§ Task statement
Copy out every one of the stored entries below word for word, without changing or leaving out anything.

** start of Input rows **

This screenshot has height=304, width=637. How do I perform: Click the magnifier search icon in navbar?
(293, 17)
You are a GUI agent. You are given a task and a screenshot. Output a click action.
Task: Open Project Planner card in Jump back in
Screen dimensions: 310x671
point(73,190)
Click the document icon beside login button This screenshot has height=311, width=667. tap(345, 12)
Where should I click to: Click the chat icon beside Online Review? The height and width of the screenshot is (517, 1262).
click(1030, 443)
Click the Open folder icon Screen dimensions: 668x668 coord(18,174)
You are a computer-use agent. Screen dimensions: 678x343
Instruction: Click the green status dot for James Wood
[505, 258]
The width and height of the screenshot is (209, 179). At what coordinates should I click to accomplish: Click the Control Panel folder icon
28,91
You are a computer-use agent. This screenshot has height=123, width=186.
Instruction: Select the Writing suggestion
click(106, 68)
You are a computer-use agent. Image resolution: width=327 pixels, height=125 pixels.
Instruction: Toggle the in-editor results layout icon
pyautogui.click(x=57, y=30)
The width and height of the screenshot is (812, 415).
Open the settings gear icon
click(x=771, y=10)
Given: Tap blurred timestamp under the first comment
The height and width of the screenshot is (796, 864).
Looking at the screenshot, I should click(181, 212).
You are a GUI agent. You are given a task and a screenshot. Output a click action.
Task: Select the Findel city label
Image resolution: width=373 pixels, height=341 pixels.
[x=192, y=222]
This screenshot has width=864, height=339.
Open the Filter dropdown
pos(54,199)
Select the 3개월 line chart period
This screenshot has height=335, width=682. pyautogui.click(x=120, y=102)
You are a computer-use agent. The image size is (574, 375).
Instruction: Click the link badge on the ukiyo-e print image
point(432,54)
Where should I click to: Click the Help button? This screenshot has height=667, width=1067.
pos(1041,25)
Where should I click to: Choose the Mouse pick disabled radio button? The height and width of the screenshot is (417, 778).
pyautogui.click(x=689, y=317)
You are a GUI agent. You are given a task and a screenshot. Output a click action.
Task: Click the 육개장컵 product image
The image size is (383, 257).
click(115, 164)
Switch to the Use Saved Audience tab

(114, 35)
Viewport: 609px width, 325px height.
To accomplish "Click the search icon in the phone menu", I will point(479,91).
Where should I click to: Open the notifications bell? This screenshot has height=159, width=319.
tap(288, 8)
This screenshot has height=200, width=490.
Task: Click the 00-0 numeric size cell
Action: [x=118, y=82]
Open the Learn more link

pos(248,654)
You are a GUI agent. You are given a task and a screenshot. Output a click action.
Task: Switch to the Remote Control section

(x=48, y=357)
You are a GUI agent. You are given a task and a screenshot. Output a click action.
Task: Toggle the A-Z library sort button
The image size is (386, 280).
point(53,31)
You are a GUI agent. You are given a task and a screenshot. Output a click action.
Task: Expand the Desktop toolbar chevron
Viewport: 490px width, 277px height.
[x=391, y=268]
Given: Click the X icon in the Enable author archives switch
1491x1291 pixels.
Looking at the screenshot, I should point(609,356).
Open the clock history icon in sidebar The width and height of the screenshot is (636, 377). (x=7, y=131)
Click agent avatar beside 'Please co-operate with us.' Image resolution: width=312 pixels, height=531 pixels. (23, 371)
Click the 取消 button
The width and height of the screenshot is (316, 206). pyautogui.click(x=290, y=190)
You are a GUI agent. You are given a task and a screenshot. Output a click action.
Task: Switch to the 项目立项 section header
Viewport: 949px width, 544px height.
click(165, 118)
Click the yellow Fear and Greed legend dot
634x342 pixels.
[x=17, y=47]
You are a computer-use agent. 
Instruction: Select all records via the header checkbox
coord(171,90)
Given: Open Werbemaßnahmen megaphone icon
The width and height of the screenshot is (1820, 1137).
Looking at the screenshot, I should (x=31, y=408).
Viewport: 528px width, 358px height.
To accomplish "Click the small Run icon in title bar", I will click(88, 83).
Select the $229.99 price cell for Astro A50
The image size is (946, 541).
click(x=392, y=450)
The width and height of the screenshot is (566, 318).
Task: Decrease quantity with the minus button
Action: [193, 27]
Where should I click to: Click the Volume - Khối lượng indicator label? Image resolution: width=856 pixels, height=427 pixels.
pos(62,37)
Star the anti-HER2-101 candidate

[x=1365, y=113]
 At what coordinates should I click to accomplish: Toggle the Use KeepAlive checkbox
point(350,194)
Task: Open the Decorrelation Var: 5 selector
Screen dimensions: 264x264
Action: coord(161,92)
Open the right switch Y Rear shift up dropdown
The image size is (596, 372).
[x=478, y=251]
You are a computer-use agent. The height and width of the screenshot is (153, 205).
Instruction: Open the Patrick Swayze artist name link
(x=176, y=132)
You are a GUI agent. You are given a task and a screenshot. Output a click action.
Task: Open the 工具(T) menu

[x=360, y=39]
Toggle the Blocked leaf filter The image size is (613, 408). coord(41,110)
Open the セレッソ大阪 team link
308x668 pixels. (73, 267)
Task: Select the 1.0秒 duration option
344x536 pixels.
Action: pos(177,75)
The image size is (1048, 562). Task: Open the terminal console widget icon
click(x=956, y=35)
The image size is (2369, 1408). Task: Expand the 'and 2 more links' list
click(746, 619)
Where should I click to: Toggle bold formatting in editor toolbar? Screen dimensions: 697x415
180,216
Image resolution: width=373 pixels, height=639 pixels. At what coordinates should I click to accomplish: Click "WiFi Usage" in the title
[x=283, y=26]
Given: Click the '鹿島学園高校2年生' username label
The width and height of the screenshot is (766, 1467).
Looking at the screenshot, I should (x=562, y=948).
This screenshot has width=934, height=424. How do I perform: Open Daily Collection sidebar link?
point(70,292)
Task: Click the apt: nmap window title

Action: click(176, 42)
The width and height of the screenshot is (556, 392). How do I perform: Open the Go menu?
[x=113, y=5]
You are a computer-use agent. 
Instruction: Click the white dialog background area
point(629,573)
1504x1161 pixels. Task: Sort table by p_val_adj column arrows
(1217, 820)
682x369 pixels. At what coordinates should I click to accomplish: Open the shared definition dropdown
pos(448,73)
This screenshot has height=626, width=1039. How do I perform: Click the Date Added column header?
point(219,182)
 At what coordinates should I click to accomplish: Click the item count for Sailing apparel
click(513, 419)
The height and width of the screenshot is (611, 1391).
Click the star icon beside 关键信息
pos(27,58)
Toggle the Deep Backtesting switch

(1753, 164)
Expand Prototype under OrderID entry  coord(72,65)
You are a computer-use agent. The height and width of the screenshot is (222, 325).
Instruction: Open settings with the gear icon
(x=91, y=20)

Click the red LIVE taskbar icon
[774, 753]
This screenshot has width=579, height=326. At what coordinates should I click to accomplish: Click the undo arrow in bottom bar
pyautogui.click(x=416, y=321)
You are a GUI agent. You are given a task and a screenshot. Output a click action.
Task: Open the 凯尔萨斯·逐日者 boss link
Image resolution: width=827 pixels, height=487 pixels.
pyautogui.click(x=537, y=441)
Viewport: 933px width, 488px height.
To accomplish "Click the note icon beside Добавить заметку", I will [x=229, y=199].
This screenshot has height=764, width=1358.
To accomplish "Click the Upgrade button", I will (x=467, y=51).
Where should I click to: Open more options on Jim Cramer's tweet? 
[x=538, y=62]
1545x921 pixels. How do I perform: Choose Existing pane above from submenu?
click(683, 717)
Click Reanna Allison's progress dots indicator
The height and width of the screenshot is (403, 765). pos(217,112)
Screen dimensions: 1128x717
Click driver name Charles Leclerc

** end of Input rows **

§ Response to the exercise
This screenshot has height=304, width=637. How do I perform: Click the magnifier search icon in navbar?
(293, 17)
You are a GUI agent. You are given a task and a screenshot. Output a click action.
Task: Open Project Planner card in Jump back in
Screen dimensions: 310x671
point(73,190)
Click the document icon beside login button This screenshot has height=311, width=667. tap(345, 12)
Where should I click to: Click the chat icon beside Online Review? The height and width of the screenshot is (517, 1262).
click(1030, 443)
Click the Open folder icon Screen dimensions: 668x668 coord(18,174)
You are a computer-use agent. Screen dimensions: 678x343
Instruction: Click the green status dot for James Wood
[505, 258]
The width and height of the screenshot is (209, 179). At what coordinates should I click to accomplish: Click the Control Panel folder icon
28,91
You are a computer-use agent. This screenshot has height=123, width=186.
Instruction: Select the Writing suggestion
click(106, 68)
You are a computer-use agent. Image resolution: width=327 pixels, height=125 pixels.
Instruction: Toggle the in-editor results layout icon
pyautogui.click(x=57, y=30)
The width and height of the screenshot is (812, 415).
Open the settings gear icon
click(x=771, y=10)
Given: Tap blurred timestamp under the first comment
The height and width of the screenshot is (796, 864).
Looking at the screenshot, I should click(181, 212).
You are a GUI agent. You are given a task and a screenshot. Output a click action.
Task: Select the Findel city label
Image resolution: width=373 pixels, height=341 pixels.
[x=192, y=222]
This screenshot has width=864, height=339.
Open the Filter dropdown
pos(54,199)
Select the 3개월 line chart period
This screenshot has height=335, width=682. pyautogui.click(x=120, y=102)
You are a computer-use agent. The image size is (574, 375).
Instruction: Click the link badge on the ukiyo-e print image
point(432,54)
Where should I click to: Click the Help button? This screenshot has height=667, width=1067.
pos(1041,25)
Where should I click to: Choose the Mouse pick disabled radio button? The height and width of the screenshot is (417, 778).
pyautogui.click(x=689, y=317)
You are a GUI agent. You are given a task and a screenshot. Output a click action.
Task: Click the 육개장컵 product image
The image size is (383, 257).
click(115, 164)
Switch to the Use Saved Audience tab

(114, 35)
Viewport: 609px width, 325px height.
To accomplish "Click the search icon in the phone menu", I will point(479,91).
Where should I click to: Open the notifications bell? This screenshot has height=159, width=319.
tap(288, 8)
This screenshot has height=200, width=490.
Task: Click the 00-0 numeric size cell
Action: [x=118, y=82]
Open the Learn more link

pos(248,654)
You are a GUI agent. You are given a task and a screenshot. Output a click action.
Task: Switch to the Remote Control section

(x=48, y=357)
You are a GUI agent. You are given a task and a screenshot. Output a click action.
Task: Toggle the A-Z library sort button
The image size is (386, 280).
point(53,31)
You are a GUI agent. You are given a task and a screenshot. Output a click action.
Task: Expand the Desktop toolbar chevron
Viewport: 490px width, 277px height.
[x=391, y=268]
Given: Click the X icon in the Enable author archives switch
1491x1291 pixels.
Looking at the screenshot, I should point(609,356).
Open the clock history icon in sidebar The width and height of the screenshot is (636, 377). (x=7, y=131)
Click agent avatar beside 'Please co-operate with us.' Image resolution: width=312 pixels, height=531 pixels. (23, 371)
Click the 取消 button
The width and height of the screenshot is (316, 206). pyautogui.click(x=290, y=190)
You are a GUI agent. You are given a task and a screenshot. Output a click action.
Task: Switch to the 项目立项 section header
Viewport: 949px width, 544px height.
click(165, 118)
Click the yellow Fear and Greed legend dot
634x342 pixels.
[x=17, y=47]
You are a computer-use agent. 
Instruction: Select all records via the header checkbox
coord(171,90)
Given: Open Werbemaßnahmen megaphone icon
The width and height of the screenshot is (1820, 1137).
Looking at the screenshot, I should (x=31, y=408).
Viewport: 528px width, 358px height.
To accomplish "Click the small Run icon in title bar", I will click(88, 83).
Select the $229.99 price cell for Astro A50
The image size is (946, 541).
click(x=392, y=450)
The width and height of the screenshot is (566, 318).
Task: Decrease quantity with the minus button
Action: [193, 27]
Where should I click to: Click the Volume - Khối lượng indicator label? Image resolution: width=856 pixels, height=427 pixels.
pos(62,37)
Star the anti-HER2-101 candidate

[x=1365, y=113]
 At what coordinates should I click to accomplish: Toggle the Use KeepAlive checkbox
point(350,194)
Task: Open the Decorrelation Var: 5 selector
Screen dimensions: 264x264
Action: coord(161,92)
Open the right switch Y Rear shift up dropdown
The image size is (596, 372).
[x=478, y=251]
You are a computer-use agent. The height and width of the screenshot is (153, 205).
Instruction: Open the Patrick Swayze artist name link
(x=176, y=132)
You are a GUI agent. You are given a task and a screenshot. Output a click action.
Task: Open the 工具(T) menu

[x=360, y=39]
Toggle the Blocked leaf filter The image size is (613, 408). coord(41,110)
Open the セレッソ大阪 team link
308x668 pixels. (73, 267)
Task: Select the 1.0秒 duration option
344x536 pixels.
Action: pos(177,75)
The image size is (1048, 562). Task: Open the terminal console widget icon
click(x=956, y=35)
The image size is (2369, 1408). Task: Expand the 'and 2 more links' list
click(746, 619)
Where should I click to: Toggle bold formatting in editor toolbar? Screen dimensions: 697x415
180,216
Image resolution: width=373 pixels, height=639 pixels. At what coordinates should I click to accomplish: Click "WiFi Usage" in the title
[x=283, y=26]
Given: Click the '鹿島学園高校2年生' username label
The width and height of the screenshot is (766, 1467).
Looking at the screenshot, I should (x=562, y=948).
This screenshot has width=934, height=424. How do I perform: Open Daily Collection sidebar link?
point(70,292)
Task: Click the apt: nmap window title

Action: click(176, 42)
The width and height of the screenshot is (556, 392). How do I perform: Open the Go menu?
[x=113, y=5]
You are a computer-use agent. 
Instruction: Click the white dialog background area
point(629,573)
1504x1161 pixels. Task: Sort table by p_val_adj column arrows
(1217, 820)
682x369 pixels. At what coordinates should I click to accomplish: Open the shared definition dropdown
pos(448,73)
This screenshot has height=626, width=1039. How do I perform: Click the Date Added column header?
point(219,182)
 At what coordinates should I click to accomplish: Click the item count for Sailing apparel
click(513, 419)
The height and width of the screenshot is (611, 1391).
Click the star icon beside 关键信息
pos(27,58)
Toggle the Deep Backtesting switch

(1753, 164)
Expand Prototype under OrderID entry  coord(72,65)
You are a computer-use agent. The height and width of the screenshot is (222, 325).
Instruction: Open settings with the gear icon
(x=91, y=20)

Click the red LIVE taskbar icon
[774, 753]
This screenshot has width=579, height=326. At what coordinates should I click to accomplish: Click the undo arrow in bottom bar
pyautogui.click(x=416, y=321)
You are a GUI agent. You are given a task and a screenshot. Output a click action.
Task: Open the 凯尔萨斯·逐日者 boss link
Image resolution: width=827 pixels, height=487 pixels.
pyautogui.click(x=537, y=441)
Viewport: 933px width, 488px height.
To accomplish "Click the note icon beside Добавить заметку", I will [x=229, y=199].
This screenshot has height=764, width=1358.
To accomplish "Click the Upgrade button", I will (x=467, y=51).
Where should I click to: Open more options on Jim Cramer's tweet? 
[x=538, y=62]
1545x921 pixels. How do I perform: Choose Existing pane above from submenu?
click(683, 717)
Click Reanna Allison's progress dots indicator
The height and width of the screenshot is (403, 765). pos(217,112)
Screen dimensions: 1128x717
Click driver name Charles Leclerc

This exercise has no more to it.